YOUR OBJECTIVE -
Once the line with "Click the Navigation Menu widget title" is found, write it out along with every line after it, exactly, up to the last line of the entries below. Exclude pictures.

RECORDS SHOWN -
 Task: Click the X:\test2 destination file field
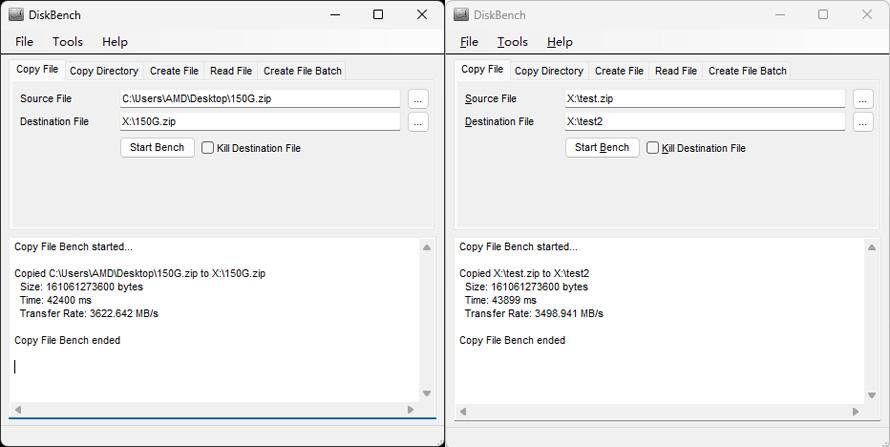(704, 122)
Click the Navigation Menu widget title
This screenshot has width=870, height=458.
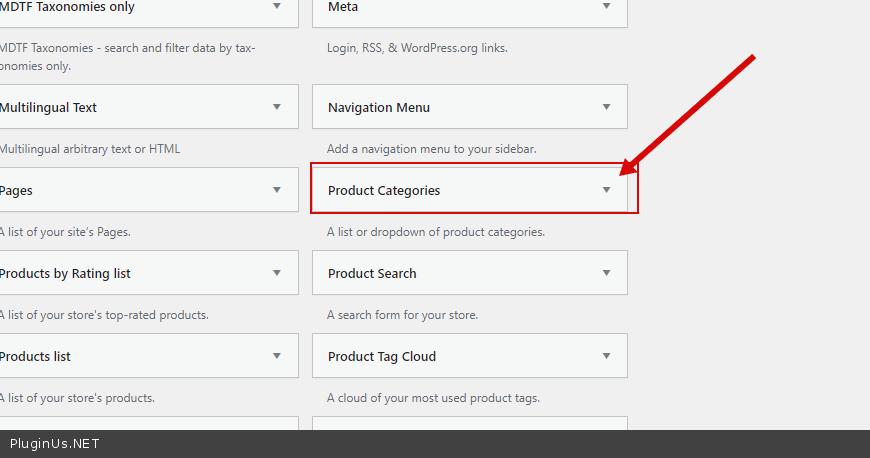[379, 107]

SOLUTION TO THIS PROBLEM -
Click the Navigation Menu widget title
This screenshot has width=870, height=458.
[379, 107]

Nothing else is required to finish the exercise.